**What is needed:** Go through the material below and count the lines with the string "Switch"; the number is the whole answer.

**Exercise inputs:**
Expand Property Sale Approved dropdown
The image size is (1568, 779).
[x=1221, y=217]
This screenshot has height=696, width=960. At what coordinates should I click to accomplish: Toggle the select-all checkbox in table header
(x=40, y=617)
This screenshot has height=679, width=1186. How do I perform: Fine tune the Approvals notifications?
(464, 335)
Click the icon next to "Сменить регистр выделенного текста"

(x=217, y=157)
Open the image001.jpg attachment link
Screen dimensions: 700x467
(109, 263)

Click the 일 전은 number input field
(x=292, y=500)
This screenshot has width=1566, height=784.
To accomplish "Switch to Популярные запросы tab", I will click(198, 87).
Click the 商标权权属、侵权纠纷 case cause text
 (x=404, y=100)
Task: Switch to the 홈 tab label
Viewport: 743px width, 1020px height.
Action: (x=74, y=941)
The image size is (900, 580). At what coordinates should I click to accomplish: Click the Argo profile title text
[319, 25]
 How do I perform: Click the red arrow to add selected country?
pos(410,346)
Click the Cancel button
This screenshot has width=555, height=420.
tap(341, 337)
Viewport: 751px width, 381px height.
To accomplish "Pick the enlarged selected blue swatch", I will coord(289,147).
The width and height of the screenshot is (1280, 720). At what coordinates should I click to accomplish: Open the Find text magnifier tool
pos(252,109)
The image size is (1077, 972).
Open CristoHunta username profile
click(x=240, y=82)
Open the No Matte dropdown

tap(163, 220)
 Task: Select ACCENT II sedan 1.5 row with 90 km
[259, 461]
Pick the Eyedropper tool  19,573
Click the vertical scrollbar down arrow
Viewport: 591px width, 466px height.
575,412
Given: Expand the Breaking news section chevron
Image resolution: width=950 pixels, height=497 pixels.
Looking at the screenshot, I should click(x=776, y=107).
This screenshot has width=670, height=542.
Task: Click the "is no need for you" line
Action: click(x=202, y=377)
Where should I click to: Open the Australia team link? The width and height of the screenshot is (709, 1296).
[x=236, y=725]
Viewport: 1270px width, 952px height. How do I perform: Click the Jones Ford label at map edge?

**Result:** 2